## Desafio 1
Indique se cada afirmação concorda com o texto sobre a COP 26, respondendo sim ou não e citando as palavras decisivas do texto: (a) A COP 26 terminou a 13 de Novembro. (b) O presidente da China compareceu à reunião realizada na Escócia. (c) A Índia é apresentada como o segundo maior poluidor mundial.

## Texto dado

|---|

Por: Arsénio Fermino de Pina *
A última reunião sobre o clima – COP 26 – terminou a 13 de Novembro e foi cheia de boas intenções, mas pobre em objectivos quantificados e datados, o que desesperou os contestatários, maioritariamente jovens e futuras vítimas dos abusos do uso dos combustíveis fósseis e do egoísmo de certos governantes. Nessa reunião realizada na Escócia, não compareceu o presidente da China, actualmente a maior poluidora mundial, nem o da Rússia, o quinto na lista dos grandes poluidores do meio ambiente, sobretudo da atmosfera. Há grandes poluidores atmosféricos que só aceitam atingir a neutralidade carbónica, isto é, deixarem de produzir gases com efeito de estufa no ano 2070 e não em 2030 ou 2050, como a Índia, o terceiro maior poluidor mundial, o que é manifestamente uma incongruência, dado que nessa data, mantendo-se os níveis actuais bastante altos de poluição atmosférica com aumento de temperatura global, países (inicialmente ilhas, no Pacífico, Mediterrâneo, Índico, Antilhas e noutras zonas) e cidades costeiras, já terão desaparecido, submersos, em consequência da subida da água dos mares. Imagine-se a tragédia desses factos! Como resolver a migração e fixação das populações desses países desaparecidos, se, nos tempos que correm, há graves problemas com os migrantes que fogem da miséria, guerra e perseguições políticas e religiosas rumo à Europa?
Constata-se que certos governantes, do tipo de Trump, que abandonou estupidamente o Acordo de Paris, e Bolsonaro, que tem estado a destruir a floresta da Amazónia para criação de gado e agricultura intensiva, não fazem a mínima ideia, ou não acreditam, na situação actual nem nos factos apontados por cientistas que vêm estudando, há anos, os efeitos do aquecimento global devido ao uso imoderado de energias fósseis (carvão, petróleo e gás) e da destruição de florestas. A luta dos jovens, de seus apoiantes e a movimentação agressiva da sociedade civil, apoiadas em factos irrefutáveis, parece-nos ser a única maneira de convencer os governantes da emergência da situação, pondo de lado medidas paliativas e adoptando acções verdadeiramente revolucionárias, que subvertam totalmente o egoísmo, o lucro, das grandes empresas produtoras de combustíveis fosseis e a estupidez de certos governantes comprometidos com as mesmas empresas. Persistindo na política que se vem seguindo estaremos, como afirmou o secretário geral das Nações Unidas, A. Guterres, a cavar a nossa própria sepultura. Há certos limites que desconhecemos que não podemos atingir por serem irreversíveis, isto é, se chegarmos a eles, não haverá remédio, estaremos irremediavelmente condenados, por mais acções que viermos a tomar.

|---|

## Desafio 2
Na listagem, troque "pixels" por "px" em tudo o que vai da linha que contém "will (x=512, y=28)." até à linha que contém "Hide the MA60". Reproduza apenas essas linhas, sem mais nenhuma alteração.

|---|

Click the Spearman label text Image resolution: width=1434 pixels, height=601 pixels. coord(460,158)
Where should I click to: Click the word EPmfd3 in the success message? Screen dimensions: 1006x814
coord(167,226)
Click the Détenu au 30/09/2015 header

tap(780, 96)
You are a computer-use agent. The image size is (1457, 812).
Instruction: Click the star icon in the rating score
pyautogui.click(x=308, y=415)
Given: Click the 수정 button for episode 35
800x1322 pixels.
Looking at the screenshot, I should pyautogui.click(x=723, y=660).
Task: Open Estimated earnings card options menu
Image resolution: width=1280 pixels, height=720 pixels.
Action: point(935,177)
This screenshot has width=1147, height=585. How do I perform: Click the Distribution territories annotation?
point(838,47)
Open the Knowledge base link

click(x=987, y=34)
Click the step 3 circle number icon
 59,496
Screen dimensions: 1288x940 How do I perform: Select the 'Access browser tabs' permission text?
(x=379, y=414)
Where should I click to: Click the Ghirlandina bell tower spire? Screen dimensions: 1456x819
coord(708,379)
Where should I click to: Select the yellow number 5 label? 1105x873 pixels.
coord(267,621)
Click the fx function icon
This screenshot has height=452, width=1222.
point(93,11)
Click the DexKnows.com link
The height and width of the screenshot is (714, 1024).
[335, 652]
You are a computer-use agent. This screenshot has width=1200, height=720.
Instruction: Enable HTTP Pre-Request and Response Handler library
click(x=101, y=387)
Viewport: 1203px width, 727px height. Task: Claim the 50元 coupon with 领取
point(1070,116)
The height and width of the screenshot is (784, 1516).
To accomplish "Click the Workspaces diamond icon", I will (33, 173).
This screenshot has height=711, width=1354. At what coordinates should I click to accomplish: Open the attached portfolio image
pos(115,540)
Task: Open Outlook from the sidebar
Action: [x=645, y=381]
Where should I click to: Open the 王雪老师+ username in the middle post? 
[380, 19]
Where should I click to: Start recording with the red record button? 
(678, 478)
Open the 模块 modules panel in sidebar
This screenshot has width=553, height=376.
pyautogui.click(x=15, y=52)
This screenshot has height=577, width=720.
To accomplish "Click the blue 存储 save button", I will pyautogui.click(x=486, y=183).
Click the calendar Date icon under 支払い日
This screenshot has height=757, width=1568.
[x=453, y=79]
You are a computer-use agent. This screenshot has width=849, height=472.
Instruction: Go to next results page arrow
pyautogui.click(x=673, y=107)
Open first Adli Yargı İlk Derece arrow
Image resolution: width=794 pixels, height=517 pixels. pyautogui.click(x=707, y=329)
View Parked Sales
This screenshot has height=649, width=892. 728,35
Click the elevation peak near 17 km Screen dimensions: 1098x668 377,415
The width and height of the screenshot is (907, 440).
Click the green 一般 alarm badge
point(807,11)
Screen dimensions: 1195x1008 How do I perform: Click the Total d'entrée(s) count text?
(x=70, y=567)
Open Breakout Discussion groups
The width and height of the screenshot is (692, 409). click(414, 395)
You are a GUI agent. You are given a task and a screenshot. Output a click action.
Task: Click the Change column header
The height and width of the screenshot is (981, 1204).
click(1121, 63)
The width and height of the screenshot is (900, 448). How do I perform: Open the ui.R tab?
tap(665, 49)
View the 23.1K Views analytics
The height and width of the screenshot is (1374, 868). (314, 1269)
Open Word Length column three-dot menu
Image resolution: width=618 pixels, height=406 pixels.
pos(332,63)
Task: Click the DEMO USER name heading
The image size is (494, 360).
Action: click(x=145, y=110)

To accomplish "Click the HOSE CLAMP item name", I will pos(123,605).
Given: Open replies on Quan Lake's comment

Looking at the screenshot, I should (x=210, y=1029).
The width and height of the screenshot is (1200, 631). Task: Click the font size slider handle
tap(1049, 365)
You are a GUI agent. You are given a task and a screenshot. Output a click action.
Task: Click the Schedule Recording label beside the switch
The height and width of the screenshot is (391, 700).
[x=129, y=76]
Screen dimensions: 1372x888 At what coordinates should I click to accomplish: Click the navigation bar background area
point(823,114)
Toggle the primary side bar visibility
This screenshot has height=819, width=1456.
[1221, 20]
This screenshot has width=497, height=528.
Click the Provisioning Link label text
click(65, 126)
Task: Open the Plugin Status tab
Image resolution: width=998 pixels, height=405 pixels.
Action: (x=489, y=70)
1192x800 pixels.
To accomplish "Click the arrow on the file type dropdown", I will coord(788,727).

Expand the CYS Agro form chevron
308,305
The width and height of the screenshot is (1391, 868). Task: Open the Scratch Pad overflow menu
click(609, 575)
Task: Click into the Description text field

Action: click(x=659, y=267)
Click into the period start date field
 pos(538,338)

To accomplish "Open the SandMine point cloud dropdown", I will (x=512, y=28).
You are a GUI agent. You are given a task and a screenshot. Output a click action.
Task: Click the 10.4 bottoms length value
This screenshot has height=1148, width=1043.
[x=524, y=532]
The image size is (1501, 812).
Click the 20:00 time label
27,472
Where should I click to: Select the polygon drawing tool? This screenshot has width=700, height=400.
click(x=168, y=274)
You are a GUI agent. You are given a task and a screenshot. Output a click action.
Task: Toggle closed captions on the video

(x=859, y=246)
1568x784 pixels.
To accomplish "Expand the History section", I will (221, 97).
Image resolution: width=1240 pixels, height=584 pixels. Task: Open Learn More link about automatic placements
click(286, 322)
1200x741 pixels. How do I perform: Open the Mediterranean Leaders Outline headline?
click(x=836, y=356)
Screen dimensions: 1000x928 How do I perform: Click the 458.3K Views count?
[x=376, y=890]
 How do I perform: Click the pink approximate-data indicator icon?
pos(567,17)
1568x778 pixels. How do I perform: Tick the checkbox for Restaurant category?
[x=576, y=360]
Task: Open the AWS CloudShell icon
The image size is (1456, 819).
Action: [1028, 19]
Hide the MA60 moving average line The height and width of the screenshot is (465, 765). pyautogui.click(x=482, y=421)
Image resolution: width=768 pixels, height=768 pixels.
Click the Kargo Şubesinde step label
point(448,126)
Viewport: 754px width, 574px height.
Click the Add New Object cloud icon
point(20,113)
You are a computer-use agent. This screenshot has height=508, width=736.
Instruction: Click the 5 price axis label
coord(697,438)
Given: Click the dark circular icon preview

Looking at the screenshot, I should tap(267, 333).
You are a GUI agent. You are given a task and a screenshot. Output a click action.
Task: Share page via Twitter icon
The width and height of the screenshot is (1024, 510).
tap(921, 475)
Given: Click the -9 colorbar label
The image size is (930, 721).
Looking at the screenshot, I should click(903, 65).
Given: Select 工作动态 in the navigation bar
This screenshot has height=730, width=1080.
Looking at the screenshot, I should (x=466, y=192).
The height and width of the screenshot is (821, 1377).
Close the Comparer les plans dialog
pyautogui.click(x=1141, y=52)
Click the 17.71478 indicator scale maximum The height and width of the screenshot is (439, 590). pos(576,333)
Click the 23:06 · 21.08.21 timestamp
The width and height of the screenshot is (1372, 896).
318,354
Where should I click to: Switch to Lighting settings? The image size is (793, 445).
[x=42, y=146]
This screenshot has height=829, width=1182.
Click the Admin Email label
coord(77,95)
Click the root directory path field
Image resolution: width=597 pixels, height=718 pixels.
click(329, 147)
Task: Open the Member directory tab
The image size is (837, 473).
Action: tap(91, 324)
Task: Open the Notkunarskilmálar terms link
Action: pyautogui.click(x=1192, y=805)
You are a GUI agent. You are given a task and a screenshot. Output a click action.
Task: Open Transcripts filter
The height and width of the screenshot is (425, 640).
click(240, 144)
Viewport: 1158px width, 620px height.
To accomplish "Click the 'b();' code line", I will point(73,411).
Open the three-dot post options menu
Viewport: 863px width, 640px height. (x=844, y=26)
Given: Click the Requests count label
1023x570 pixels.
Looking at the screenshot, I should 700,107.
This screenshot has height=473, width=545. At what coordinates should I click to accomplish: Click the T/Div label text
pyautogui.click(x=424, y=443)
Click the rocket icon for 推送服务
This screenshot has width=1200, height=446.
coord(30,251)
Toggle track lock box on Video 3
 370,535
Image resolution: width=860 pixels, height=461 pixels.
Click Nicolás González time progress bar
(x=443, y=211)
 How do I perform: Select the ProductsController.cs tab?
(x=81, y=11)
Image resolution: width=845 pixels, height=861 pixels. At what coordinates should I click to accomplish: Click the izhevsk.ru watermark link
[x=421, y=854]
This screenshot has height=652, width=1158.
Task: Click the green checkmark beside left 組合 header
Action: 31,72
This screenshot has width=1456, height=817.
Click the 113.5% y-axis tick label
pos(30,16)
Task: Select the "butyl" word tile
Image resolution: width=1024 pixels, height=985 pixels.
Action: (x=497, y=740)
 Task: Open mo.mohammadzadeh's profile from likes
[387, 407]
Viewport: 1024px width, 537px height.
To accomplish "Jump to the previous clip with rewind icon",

|---|

## Resolução do exercício 1
(a) Sim: "terminou a 13 de Novembro".
(b) Não: "não compareceu o presidente da China".
(c) Não: "a Índia, o terceiro maior poluidor mundial".

## Resolução do exercício 2
To accomplish "Open the SandMine point cloud dropdown", I will (x=512, y=28).
You are a GUI agent. You are given a task and a screenshot. Output a click action.
Task: Click the 10.4 bottoms length value
This screenshot has height=1148, width=1043.
[x=524, y=532]
The image size is (1501, 812).
Click the 20:00 time label
27,472
Where should I click to: Select the polygon drawing tool? This screenshot has width=700, height=400.
click(x=168, y=274)
You are a GUI agent. You are given a task and a screenshot. Output a click action.
Task: Toggle closed captions on the video

(x=859, y=246)
1568x784 px.
To accomplish "Expand the History section", I will (221, 97).
Image resolution: width=1240 px, height=584 px. Task: Open Learn More link about automatic placements
click(286, 322)
1200x741 px. How do I perform: Open the Mediterranean Leaders Outline headline?
click(x=836, y=356)
Screen dimensions: 1000x928 How do I perform: Click the 458.3K Views count?
[x=376, y=890]
 How do I perform: Click the pink approximate-data indicator icon?
pos(567,17)
1568x778 px. How do I perform: Tick the checkbox for Restaurant category?
[x=576, y=360]
Task: Open the AWS CloudShell icon
The image size is (1456, 819).
Action: [1028, 19]
Hide the MA60 moving average line The height and width of the screenshot is (465, 765). pyautogui.click(x=482, y=421)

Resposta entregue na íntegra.